La cour juge que la démolition des bâtiments du site, répertoriés comme des éléments remarquables du patrimoine arcachonnais, est contraire aux règles d’urbanisme en matière de protection et de mise en valeur du patrimoine bâti.
Par un arrêté du 20 février 2018, le préfet de la Gironde a autorisé la démolition des bâtiments de la station marine d’Arcachon, inaugurée en 1867, qui abrite également un aquarium et un musée, et appartient à l’université de Bordeaux. A la demande d’un riverain, le tribunal administratif de Bordeaux a annulé ce permis de démolir par un jugement du 22 mars 2023.

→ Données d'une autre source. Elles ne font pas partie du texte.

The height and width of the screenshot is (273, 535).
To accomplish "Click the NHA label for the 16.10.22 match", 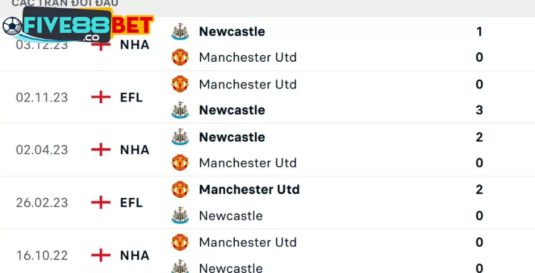I will coord(134,255).
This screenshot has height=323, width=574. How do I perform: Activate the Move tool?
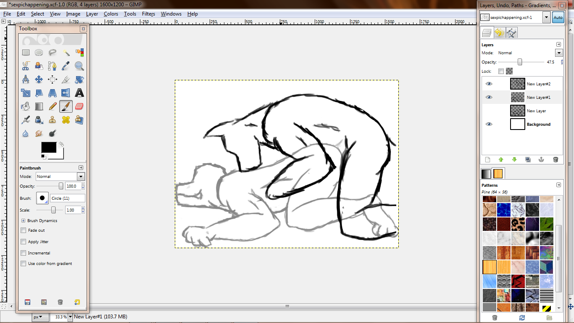[x=39, y=79]
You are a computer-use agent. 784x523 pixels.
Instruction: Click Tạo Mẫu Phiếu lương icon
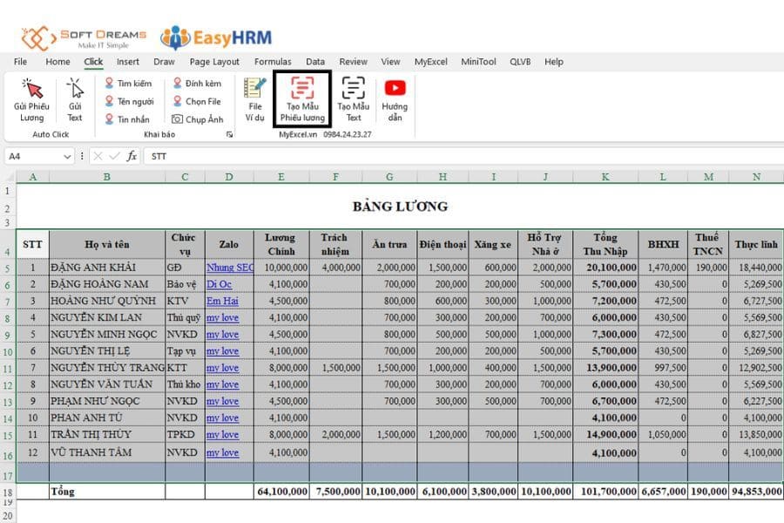(x=302, y=89)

Saisie en appel par l’État, la cour relève d’abord que ces bâtiments sont, pour l’essentiel, répertoriés dans la charte architecturale annexée au plan local d’urbanisme de la commune d’Arcachon comme des « éléments remarquables du bâti », en tant qu’ « édifice d’inspiration classique reprenant les codes du style arcachonnais ».
La cour constate ensuite que, alors même que les bâtiments de la station marine seraient vétustes ou en état de dégradation avancée, il n’est pas prévu de les recréer à l’identique, contrairement à ce que prévoit la charte architecturale.

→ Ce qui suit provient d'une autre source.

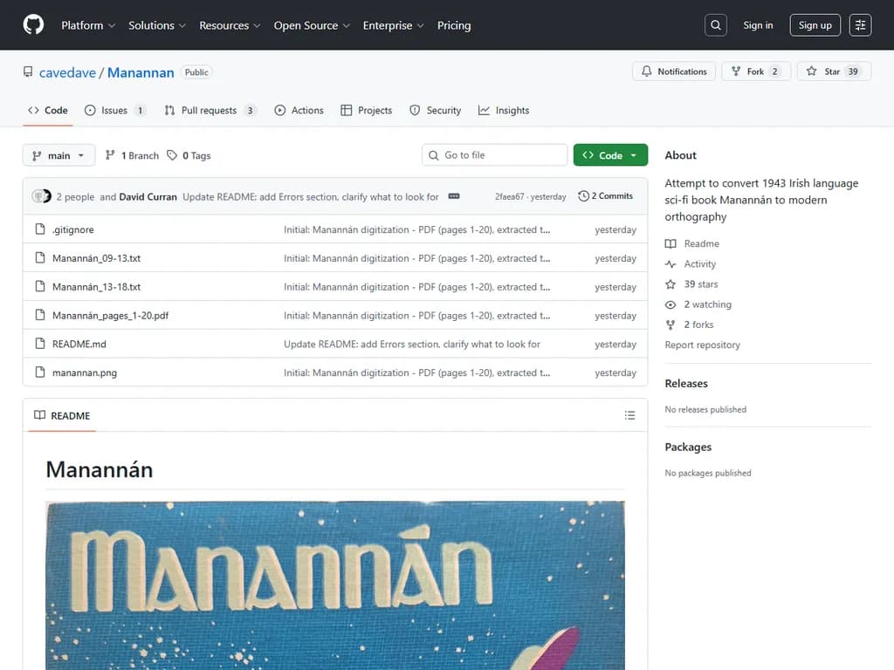Open the README outline list icon
The image size is (894, 670).
(x=629, y=416)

La cour en déduit que l’autorisation de démolir ces bâtiments, délivrée par l’État, méconnaît les règles d’urbanisme en matière de protection et de mise en valeur du patrimoine bâti.
Enfin, la cour considère que le permis, qui prévoit la démolition de la quasi-totalité des bâtiments, ne peut faire l’objet d’une régularisation sans entraîner un bouleversement tel qu’il conduirait à changer la nature même du projet. Le permis de démolir étant donc entaché d’une illégalité qui n’est pas susceptible d’être régularisée par un permis modificatif, la cour confirme l’annulation totale de ce permis, prononcée par le tribunal administratif de Bordeaux.